The Bible is full of stories of God believing in, and using, people who had probably given up on themselves. People who made great messes of their lives. People whose vines were empty. Moses wandered for forty years in the wilderness while tending sheep before God called him to lead the people out of captivity. Rahab was a prostitute, yet God used her to help the Israelites capture the city of Jericho. How about King David, the adulterer and murderer. Abraham, the perpetual liar. Peter, who tripped over his own feet time and time again. God never gives up on His people. In fact, He loves to use His people, as broken and damaged as we are, to do His work.

But my question today is not does God believe in you (He does!), rather, I ask – Do you continue to believe in God, even when things don’t go your way? Sure, it is easy to trust God when the sun is shining, when your vines are full of grapes, but what happens when everything in your life runs dry, when everything seems to be in ruins, when the vines are empty?

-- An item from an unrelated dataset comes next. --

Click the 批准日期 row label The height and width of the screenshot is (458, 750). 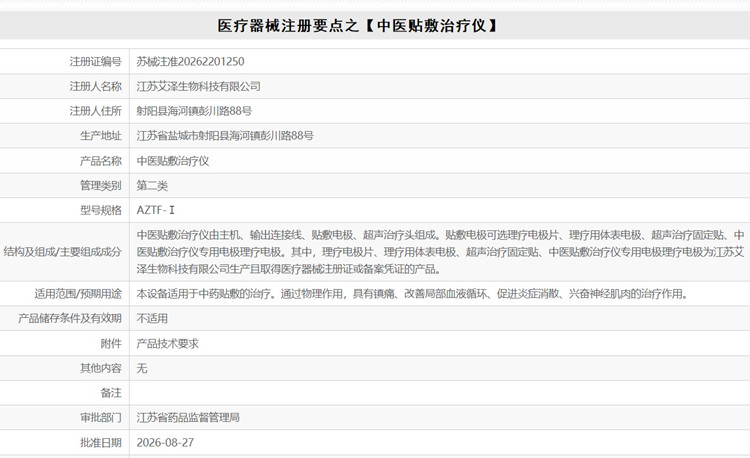click(101, 443)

In the first thirteen verses of Psalm 31, it is clear that, David, the writer of this psalm, faces unending troubles. He had probably given up trying to make wine from empty vines. He also probably wondered where God was. Yet, in v.14 we read – “But, I trust in you, O LORD, I say, You are my God.”

In a vision of Israel’s soon to be devastated economy, the prophet Habakkuk realizes that his aid, especially in times of trouble, comes not from temporal things, but instead, from Yahweh alone. And as a result of Habakkuk’s faith, God strengthened him not only to endure the hardship, but also to leap joyfully. That same strength is available to you and me today. Here is what we read – “Though the fig tree does not bud and there are no grapes on the vines, though the olive crop fails and the fields produce no food, though there are no sheep in the pen and no cattle in the stalls, yet I will rejoice in the LORD, I will be joyful in God my Savior. The Sovereign Lord is my strength; he makes my feet like the feet of a deer, he enables me to tread on the heights” (Habakkuk 3:17-19).

So, today, regardless of how empty your vines seem to be, can you unequivocally say to God… But, I trust in you!